Below are the records; count the lines in which "date" occurs and report only that number.

===== RECORDS PROVIDED =====

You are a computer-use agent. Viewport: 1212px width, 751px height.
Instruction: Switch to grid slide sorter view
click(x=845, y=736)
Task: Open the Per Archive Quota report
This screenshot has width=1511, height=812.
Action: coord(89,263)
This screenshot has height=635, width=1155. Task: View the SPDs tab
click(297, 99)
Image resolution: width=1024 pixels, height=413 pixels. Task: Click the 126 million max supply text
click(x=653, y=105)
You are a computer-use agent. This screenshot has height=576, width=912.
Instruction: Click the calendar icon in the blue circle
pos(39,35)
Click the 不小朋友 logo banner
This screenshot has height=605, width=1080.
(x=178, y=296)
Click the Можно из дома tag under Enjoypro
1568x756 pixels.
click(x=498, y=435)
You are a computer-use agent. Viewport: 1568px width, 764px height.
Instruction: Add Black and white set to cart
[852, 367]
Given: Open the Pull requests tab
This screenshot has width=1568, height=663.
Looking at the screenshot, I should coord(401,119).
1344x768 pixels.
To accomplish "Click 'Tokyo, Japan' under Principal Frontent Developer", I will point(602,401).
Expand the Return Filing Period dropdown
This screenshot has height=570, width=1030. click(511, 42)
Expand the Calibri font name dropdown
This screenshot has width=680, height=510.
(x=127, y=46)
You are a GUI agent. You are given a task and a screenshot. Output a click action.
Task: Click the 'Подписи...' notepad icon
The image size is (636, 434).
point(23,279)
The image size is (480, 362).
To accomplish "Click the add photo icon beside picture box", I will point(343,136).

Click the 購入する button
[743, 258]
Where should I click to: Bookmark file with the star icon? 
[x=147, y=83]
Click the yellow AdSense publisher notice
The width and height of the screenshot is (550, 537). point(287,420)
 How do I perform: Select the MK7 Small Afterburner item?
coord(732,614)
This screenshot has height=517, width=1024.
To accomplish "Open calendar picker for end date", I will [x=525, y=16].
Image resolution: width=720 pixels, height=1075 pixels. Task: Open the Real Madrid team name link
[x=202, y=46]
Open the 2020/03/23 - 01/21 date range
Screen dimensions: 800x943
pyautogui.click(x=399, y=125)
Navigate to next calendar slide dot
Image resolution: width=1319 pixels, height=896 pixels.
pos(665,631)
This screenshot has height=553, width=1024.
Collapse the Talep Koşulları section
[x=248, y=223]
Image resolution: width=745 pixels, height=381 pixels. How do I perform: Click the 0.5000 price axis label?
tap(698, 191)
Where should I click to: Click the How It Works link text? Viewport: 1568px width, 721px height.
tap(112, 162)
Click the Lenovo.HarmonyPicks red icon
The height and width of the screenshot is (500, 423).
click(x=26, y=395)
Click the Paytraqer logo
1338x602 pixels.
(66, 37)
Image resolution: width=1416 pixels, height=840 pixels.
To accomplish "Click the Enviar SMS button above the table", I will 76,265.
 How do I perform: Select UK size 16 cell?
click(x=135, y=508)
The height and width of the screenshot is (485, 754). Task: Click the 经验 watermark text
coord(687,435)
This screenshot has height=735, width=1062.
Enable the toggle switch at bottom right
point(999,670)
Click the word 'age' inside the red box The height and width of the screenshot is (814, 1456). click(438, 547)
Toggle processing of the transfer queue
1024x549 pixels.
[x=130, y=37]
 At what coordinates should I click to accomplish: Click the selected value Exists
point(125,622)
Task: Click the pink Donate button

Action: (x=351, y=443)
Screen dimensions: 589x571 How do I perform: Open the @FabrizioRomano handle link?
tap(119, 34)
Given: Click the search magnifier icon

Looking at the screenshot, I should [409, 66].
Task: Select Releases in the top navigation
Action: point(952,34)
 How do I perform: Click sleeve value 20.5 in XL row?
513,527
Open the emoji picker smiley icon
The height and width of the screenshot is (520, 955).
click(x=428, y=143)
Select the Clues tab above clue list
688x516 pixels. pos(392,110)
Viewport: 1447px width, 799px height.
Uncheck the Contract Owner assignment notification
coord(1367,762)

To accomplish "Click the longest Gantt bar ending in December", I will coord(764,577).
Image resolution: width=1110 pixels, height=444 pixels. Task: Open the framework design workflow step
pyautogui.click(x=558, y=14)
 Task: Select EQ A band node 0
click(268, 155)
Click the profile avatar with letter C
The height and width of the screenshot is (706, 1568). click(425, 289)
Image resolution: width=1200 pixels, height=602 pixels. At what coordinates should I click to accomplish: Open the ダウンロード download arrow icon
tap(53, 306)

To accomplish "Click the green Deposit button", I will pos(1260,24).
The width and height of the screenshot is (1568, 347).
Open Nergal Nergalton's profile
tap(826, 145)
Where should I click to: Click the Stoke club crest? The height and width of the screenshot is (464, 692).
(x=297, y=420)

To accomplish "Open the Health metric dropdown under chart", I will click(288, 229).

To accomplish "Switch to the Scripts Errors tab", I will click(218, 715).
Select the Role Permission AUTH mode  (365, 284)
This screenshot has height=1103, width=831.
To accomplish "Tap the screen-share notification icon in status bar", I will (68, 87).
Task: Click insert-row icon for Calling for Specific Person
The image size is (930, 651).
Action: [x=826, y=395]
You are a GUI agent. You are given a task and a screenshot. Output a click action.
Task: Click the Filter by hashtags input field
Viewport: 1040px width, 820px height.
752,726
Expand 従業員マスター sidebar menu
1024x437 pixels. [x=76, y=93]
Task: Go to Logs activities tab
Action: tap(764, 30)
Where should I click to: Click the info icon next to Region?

=====

> [OUTPUT OF THE EXERCISE]: 2